Some kinds of variables hold multiple values that are logically tied together. Perl has two types of multivalued variables: arrays and hashes. In many ways these behave like scalars. They spring into existence with nothing in them when needed. When you assign to them, they supply a list context to the right side of the assignment.

You'd use an array when you want to look something up by number. You'd use a hash when you want to look something up by name. The two concepts are complementary. You'll often see people using an array to translate month numbers into month names, and a corresponding hash to translate month names back into month numbers. (Though hashes aren't limited to holding only numbers. You could have a hash that translates month names to birthstone names, for instance.)

Arrays.

An array is an ordered list of scalars, accessed[9] by the scalar's position in the list. The list may contain numbers, or strings, or a mixture of both. (In fact, it could also contain references to other lists, but we'll get to that in Chapter 4, References and Nested Data Structures, when we're discussing multidimensional arrays.) To assign a list value to an array, you simply group the variables together (with a set of parentheses):

[9] Or keyed, or indexed, or subscripted, or looked up. Take your pick.

@home = ("couch", "chair", "table", "stove");

Conversely, if you use @home in a list context, such as on the right side of a list assignment, you get back out the same list you put in. So you could set four scalar variables from the array like this:

($potato, $lift, $tennis, $pipe) = @home;

These are called list assignments. They logically happen in parallel, so you can swap two variables by saying:

($alpha,$omega) = ($omega,$alpha);

As in C, arrays are zero-based, so while you would talk about the first through fourth elements of the array, you would get to them with subscripts 0 through 3.[10] Array subscripts are enclosed in square brackets [like this], so if you want to select an individual array element, you would refer to it as $home[n], where n is the subscript (one less than the element number) you want. See the example below. Since the element you are dealing with is a scalar, you always precede it with a $.

Entries for item positions:
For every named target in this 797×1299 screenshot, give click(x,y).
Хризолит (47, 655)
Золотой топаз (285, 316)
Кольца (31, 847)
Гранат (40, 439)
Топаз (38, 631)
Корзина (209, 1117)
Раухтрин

## Task to carry out
Do the following statements agree with the Perl passage? For each, answer yes or no and quote the words from the passage that decide it.
1. Because Perl arrays are zero-based, the fourth element is reached with subscript 3.
2. A Perl hash can hold only numbers.
3. An array is the choice when you want to look something up by name.
The rows have no connection to the Perl passage.

## The answer
1. Yes: "arrays are zero-based, so while you would talk about the first through fourth elements of the array, you would get to them with subscripts 0 through 3"
2. No: "Though hashes aren't limited to holding only numbers."
3. No: "You'd use a hash when you want to look something up by name."